● TASK TO CARRY OUT
Go through the records below and copy out every line holding "agent".

****************

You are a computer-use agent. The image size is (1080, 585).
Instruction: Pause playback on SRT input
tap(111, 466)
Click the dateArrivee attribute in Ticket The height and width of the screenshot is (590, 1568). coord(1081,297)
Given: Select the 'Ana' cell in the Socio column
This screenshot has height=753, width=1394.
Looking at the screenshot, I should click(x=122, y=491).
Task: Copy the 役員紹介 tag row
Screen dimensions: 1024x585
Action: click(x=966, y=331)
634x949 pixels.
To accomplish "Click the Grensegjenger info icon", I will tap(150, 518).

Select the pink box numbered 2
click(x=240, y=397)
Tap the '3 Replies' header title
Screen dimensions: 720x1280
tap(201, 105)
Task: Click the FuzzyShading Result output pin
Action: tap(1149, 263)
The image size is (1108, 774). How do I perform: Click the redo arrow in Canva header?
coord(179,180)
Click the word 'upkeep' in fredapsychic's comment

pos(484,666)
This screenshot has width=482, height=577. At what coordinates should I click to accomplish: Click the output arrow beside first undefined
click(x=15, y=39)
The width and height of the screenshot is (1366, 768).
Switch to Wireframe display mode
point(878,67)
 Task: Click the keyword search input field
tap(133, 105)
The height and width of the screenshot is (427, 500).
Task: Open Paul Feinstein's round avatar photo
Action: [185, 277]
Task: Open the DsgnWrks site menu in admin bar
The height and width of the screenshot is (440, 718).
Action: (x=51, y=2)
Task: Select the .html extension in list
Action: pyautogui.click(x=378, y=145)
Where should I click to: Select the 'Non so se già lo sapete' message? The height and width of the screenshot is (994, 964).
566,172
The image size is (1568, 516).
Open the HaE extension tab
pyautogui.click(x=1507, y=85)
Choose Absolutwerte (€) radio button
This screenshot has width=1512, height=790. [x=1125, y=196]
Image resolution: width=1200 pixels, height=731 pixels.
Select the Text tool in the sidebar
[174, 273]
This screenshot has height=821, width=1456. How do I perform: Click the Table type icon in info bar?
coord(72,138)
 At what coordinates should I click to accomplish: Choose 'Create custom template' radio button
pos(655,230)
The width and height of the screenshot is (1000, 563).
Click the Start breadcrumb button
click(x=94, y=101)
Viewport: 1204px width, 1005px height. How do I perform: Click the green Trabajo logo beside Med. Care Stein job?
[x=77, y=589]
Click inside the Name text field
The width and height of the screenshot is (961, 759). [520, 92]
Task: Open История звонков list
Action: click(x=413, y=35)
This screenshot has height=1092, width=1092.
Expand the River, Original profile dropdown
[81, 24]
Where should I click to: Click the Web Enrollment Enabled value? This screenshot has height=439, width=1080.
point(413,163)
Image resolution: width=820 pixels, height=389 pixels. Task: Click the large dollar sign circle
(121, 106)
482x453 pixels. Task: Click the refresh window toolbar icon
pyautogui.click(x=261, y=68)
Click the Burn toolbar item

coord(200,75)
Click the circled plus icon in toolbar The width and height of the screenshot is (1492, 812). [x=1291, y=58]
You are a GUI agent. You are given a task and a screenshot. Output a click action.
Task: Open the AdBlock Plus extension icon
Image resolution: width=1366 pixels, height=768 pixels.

****************

● SOLUTION TO THE PROBLEM
You are a computer-use agent. The image size is (1080, 585).
You are a GUI agent. You are given a task and a screenshot. Output a click action.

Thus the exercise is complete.